Он наклонился ко мне и протянул свою холодную, мокрую руку.
На другое утро, проснувшись, я обнаружила, что лежу, свернувшись калачиком и прижавшись к обнаженному телу Лала. Немилосердное солнце светило сквозь открытое окно, и дневная жара уже начинала понемногу придавливать нас, подобно пресс-папье. В мозгу одна за другой лениво оживали шестеренки – как в скрипучем, допотопном счетчике монет. «Я знаю этого человека?» Есть. «Я дома?» Есть. «На мне ничего, кроме тоненьких черных трусиков, – это хорошо?» Есть.
Высвободившись из его объятий, я лениво сползла с постели. Отражение в зеркале удовлетворительное, отметила я, испытывая облегчение от того, что по крайней мере на мне приличное нижнее белье. На пути к чайнику всеми силами старалась восстановить в памяти то, что произошло прошлой ночью (а вернее – всего-то пару часов назад). Я что, с ним переспала? Тут перед глазами яркой вспышкой возникла картинка: мы, шатаясь, входим в мою квартиру и я решительно – голосом пьяного в стельку старосты школы – заявляю, что ни за что не стану с ним спать после «того ужасного унижения»; а потом скидываю одежду прямо перед ним, валюсь на постель – и отключаюсь.
Вскипел чайник. Я бросила на Лала беглый взгляд, с грустью отметив то место, где только что лежало мое тело. Вспомнила момент нежности, когда во сне он протянул руку и взял меня за подбородок, потом притянул к себе и любовно погладил по бедру. «Интересно, кто ему снился?» – невольно подумала я.
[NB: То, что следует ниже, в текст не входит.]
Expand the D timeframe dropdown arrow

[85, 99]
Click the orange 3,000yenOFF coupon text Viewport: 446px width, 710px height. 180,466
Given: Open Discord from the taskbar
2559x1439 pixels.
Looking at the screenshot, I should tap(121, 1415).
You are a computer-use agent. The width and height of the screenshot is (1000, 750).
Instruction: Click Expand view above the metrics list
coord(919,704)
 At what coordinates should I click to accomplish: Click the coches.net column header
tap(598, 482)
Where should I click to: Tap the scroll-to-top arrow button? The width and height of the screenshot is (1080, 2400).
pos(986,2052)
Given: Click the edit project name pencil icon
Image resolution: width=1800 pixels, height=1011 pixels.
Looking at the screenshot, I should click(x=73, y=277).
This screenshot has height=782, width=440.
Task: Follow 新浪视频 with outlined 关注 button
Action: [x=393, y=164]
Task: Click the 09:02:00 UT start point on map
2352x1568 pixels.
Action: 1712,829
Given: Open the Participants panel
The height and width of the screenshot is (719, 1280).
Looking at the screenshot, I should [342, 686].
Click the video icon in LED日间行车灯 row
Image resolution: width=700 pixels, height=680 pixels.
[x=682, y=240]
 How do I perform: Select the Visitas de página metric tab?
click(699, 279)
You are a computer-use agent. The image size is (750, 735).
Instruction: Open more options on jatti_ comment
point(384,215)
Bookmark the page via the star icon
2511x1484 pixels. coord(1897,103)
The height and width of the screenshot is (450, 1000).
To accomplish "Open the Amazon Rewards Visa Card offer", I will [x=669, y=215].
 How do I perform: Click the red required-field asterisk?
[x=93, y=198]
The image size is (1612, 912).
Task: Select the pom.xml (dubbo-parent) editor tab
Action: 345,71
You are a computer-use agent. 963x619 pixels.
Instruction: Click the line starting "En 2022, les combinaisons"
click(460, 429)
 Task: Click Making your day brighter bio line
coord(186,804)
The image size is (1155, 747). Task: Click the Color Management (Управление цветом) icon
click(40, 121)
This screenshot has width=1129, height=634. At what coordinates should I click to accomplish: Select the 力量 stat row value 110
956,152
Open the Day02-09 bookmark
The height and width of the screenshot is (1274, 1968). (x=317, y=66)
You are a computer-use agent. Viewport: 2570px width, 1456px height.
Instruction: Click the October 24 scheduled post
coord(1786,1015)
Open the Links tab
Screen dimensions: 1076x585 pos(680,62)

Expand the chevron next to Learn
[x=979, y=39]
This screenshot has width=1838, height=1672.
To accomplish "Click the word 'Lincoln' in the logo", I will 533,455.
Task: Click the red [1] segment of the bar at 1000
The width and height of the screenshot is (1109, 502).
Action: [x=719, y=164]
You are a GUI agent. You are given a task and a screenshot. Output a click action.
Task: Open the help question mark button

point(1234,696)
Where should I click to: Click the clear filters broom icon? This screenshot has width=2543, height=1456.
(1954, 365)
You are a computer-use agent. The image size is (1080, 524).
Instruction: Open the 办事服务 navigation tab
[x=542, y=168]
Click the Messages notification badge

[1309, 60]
Заварив чай, я села, скрестив ноги, на пол у окна. После обеда мне нужно было ехать на Лионский вокзал, чтобы сесть на поезд до Марселя. На экране телефона высветилось сообщение от Анны:
«Дженни встретит тебя вечером на вокзале, дорогая. Пастис[87]
ждет!»И от Эммы:
«Ты жива?»
Когда я вышла из душа, Лал наконец очнулся.
– А, – сказала я, убирая влажные волосы в пучок на макушке. – Доброе утро.
Он моргнул, и по его лицу я увидела, что в голове его медленно оживают воспоминания о прошлой ночи.
– Чаю хочешь? – спросила я, четко осознавая, что в комнате нет ни одного уголка, где можно было бы одеться, не будучи полностью в его поле зрения.
– Чаю? Да, – буркнул он. – Пожалуйста.
– Кстати, где-то через час мне надо ехать, – неловко сказала я.
– Да, конечно, – вежливо кивнул он. – Да и мне, если честно. Надо вернуться в ту квартиру, где мы были вчера, к моему другу.
– Молока?
Он подозрительно сощурился.
– По-моему, ты слишком долго прожила во Франции.
– Куда отправишься? – спросила я, глядя, как белые облачка медленно расплываются в чае, от чего тот мутнеет.
Присев рядом с Лалом на постель, не без задней мысли распустила свои влажные волосы, в надежде, что они аккуратно ниспадут по плечам и я стану похожа на загадочную водяную нимфу.
– В Италию, – ответил он. – У моего друга дом в Тоскане.
Логично; в целом он был похож на человека, у которого может быть друг с домом в Тоскане.
– Здорово.
Он всячески избегал моего взгляда, и мы стали вместе рассматривать обои, отслаивающиеся возле окна словно омертвелая кожа.
– Значит, с Францией покончено, – сказала я.
Он пожал плечами. Я встала и отошла к плите, чтобы между нами возникло некое подобие дистанции. Настало время вымученных шуток.
– Ну, спасибо хотя бы за потрясающий музыкальный номер!
Он притворился смущенным.
– Хорошо, что та бабулька не разделывала рыбу.